Brano da leggere:
########

La caratteristica di questi quartieri sono le chaya (o forse dovrei dire “i” chaya… boh) ovvero le tipiche case da té del periodo Edo costruite in legno, generalmente a due piani (al secondo piano c’erano le stanze per gli ospiti) dove i ricchi signori e i commercianti dell’epoca andavano a bere il té intrattenuti dall’arte delle geisha. Se ti capita di vedere una tipica struttura a grata all’esterno del chaya, sappi che è un elemento tipico della tradizione e prende il nome di kimusuko. Se ti dovesse capitare l’occasione di visitare un ambiente (chiaramente, ricostruito) delle abitazioni di una geisha, noterai il cuscino è poggiato su rialzo in legno: si tratta del hakomakura (箱枕) o takamakura (高枕) e ha la funzione di mantenere la nuca della donna sollevata da terra durante il sonno per non rovinarne l’elaborata acconciatura.

########

Materiale fornito:
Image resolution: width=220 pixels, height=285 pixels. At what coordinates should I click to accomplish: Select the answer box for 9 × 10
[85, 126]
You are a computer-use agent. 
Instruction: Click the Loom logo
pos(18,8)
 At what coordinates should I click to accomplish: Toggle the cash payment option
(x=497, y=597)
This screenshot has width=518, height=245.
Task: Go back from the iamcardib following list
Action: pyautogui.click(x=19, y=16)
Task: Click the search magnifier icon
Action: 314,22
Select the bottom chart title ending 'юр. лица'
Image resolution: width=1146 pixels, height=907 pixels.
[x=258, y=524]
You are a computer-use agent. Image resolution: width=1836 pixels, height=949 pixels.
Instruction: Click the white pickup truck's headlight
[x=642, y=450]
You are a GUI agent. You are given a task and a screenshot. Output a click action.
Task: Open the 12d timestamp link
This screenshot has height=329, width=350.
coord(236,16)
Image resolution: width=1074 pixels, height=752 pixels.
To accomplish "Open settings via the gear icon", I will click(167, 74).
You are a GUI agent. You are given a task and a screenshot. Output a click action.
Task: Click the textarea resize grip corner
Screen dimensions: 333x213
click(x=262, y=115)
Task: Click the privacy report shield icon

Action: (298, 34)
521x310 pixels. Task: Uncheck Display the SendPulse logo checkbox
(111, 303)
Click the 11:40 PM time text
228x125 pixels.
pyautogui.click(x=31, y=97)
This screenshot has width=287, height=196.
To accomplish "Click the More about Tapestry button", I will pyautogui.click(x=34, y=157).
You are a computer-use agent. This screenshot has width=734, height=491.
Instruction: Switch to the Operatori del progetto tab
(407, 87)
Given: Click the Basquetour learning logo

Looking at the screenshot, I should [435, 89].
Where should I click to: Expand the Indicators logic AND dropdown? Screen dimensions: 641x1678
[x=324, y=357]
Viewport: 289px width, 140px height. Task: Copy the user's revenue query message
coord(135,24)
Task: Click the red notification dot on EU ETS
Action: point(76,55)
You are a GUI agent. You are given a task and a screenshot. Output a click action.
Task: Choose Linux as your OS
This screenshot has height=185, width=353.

########

Breve esercizio 1:
Rispondi in breve a queste domande sul brano dedicato alle chaya.
(a) Che cosa si trovava al secondo piano delle chaya?
(b) Come si chiama la struttura a grata che si può vedere all'esterno di una chaya?
(c) A che cosa serviva il cuscino poggiato su un rialzo in legno nelle abitazioni delle geisha?
Breve esercizio 2:
Modifica il brano dedicato alle chaya: riportane il passo che comincia con "La caratteristica di" e termina con "rovinarne l’elaborata acconciatura.", mettendo "cedro" al posto di "legno".
Breve esercizio 3:
Prosegui il brano dedicato alle chaya a partire dal punto in cui si interrompe.

Soluzione esercizio 1:
(a) Le stanze per gli ospiti.
(b) Kimusuko.
(c) A tenere la nuca della donna sollevata da terra durante il sonno, così da non rovinarne l'elaborata acconciatura.

Soluzione esercizio 2:
La caratteristica di questi quartieri sono le chaya (o forse dovrei dire “i” chaya… boh) ovvero le tipiche case da té del periodo Edo costruite in cedro, generalmente a due piani (al secondo piano c’erano le stanze per gli ospiti) dove i ricchi signori e i commercianti dell’epoca andavano a bere il té intrattenuti dall’arte delle geisha. Se ti capita di vedere una tipica struttura a grata all’esterno del chaya, sappi che è un elemento tipico della tradizione e prende il nome di kimusuko. Se ti dovesse capitare l’occasione di visitare un ambiente (chiaramente, ricostruito) delle abitazioni di una geisha, noterai il cuscino è poggiato su rialzo in cedro: si tratta del hakomakura (箱枕) o takamakura (高枕) e ha la funzione di mantenere la nuca della donna sollevata da terra durante il sonno per non rovinarne l’elaborata acconciatura.

Soluzione esercizio 3:
Omicho Market – la cucina di Kanazawa
Sfido chiunque ad attraversare il mercato Omicho senza perdersi nella rete di stradine coperte tra negozi alimentari e banchi del pesce. Io ero entrato per fare colazione e poco dopo avevo in mano un’ostrica freschissima più grande del palmo della mia mano e una spremuta d’arancia bevuta direttamente nella sua buccia!
Se pensi che non si tratti di un sito storico, dovrai ricrederti: questo mercato è il più grande della città e la sua origine risale al periodo Edo (1603-1868) e oggi conta circa 170 esercizi commerciali. Il suo splendore è al mattino, quando gli stessi abitanti di Kanazawa vengono ad acquistare il pesce freschissimo (uno dei vanti di questo mercato è la garanzia di far arrivare sui banchi il pesce pescato nel mar del Giappone nel minor tempo possibile) ma all’ora di pranzo diventa un’immensa food court dove assaggiare prelibatezze ittiche come fossero street food.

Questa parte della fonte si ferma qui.